All judges, he writes, rely on common elements when interpreting a law: "language, history, tradition, precedent, purpose and consequence." But they afford different weight to each factor, often with significant consequences for the shape of American democracy. He writes favorably, for instance, of the Warren Court of the 1950s and '60s for enforcing Civil War amendments that enfranchised African-Americans, aiming to make long-unfulfilled "constitutional promises a reality."
Like many outside observers, Justice Breyer suggests the current Supreme Court lacks a coherent approach. "While I cannot easily characterize the current court," he writes, "it may have swung back too far, too often underemphasizing or overlooking the contemporary importance of active liberty."
For example, he writes that some of the court's recent federalism decisions, while paying formal respect to state authority, may have the consequence of enlarging the federal bureaucracy and divesting local communities of control. He cites a 1997 decision that struck down part of the federal Brady Act requiring local police to conduct background checks on handgun buyers while a federal check system was being developed. Justice Scalia's majority opinion ruled it an unconstitutional effort to "commandeer" state officials.
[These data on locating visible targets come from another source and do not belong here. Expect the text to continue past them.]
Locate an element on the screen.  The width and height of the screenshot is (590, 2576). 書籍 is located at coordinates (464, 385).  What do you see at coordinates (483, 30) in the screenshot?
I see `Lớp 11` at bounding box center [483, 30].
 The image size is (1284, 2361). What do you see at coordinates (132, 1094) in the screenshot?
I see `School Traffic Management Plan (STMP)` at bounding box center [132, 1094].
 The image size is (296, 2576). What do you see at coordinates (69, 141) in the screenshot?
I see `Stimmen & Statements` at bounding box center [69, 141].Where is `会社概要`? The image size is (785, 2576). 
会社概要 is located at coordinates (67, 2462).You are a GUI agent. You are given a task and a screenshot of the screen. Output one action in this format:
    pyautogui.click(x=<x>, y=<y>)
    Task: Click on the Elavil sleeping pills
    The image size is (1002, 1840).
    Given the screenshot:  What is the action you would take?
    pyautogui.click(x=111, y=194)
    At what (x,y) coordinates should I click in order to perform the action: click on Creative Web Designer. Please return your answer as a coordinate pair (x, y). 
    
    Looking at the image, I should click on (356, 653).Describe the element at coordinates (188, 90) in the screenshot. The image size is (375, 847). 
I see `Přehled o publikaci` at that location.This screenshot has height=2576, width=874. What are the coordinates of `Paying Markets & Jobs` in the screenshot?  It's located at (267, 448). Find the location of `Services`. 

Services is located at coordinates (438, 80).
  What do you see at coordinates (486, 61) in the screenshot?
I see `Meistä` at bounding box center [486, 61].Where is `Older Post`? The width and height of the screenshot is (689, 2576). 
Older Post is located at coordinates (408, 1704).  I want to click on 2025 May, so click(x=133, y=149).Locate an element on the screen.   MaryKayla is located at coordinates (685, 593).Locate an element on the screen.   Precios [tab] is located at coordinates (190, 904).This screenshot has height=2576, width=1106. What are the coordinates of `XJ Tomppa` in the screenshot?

Justice Breyer, one of four dissenters, writes in his book that such rulings impede "cooperative federalism" and force "Congress either to forgo the program in question altogether or, perhaps more likely, to expand the size of the ... federal enforcement bureaucracy."
"Why should courts try to answer difficult federalism questions on the basis of logical deduction from text or precedent alone? Why not ask about the consequences of decision-making on the active liberty that federalism seeks to further," he writes.
Rep. Tom Feeney, a Florida Republican on the House Judiciary Committee, offers an answer: "Nobody but a subjective, biased judge can determine what active liberty means." Mr. Feeney, who has been a leader among House Republicans seeking to restrain the judiciary, says a better title for Justice Breyer's approach would be "jurisprudential mysticism," since "he thinks he can somehow discern through a crystal ball or a Ouija board what active liberty should produce."
Anticipating such criticisms, Justice Breyer argues for "judicial modesty" when reviewing acts of Congress, and has been among the least likely of the court's members to vote to strike down federal laws.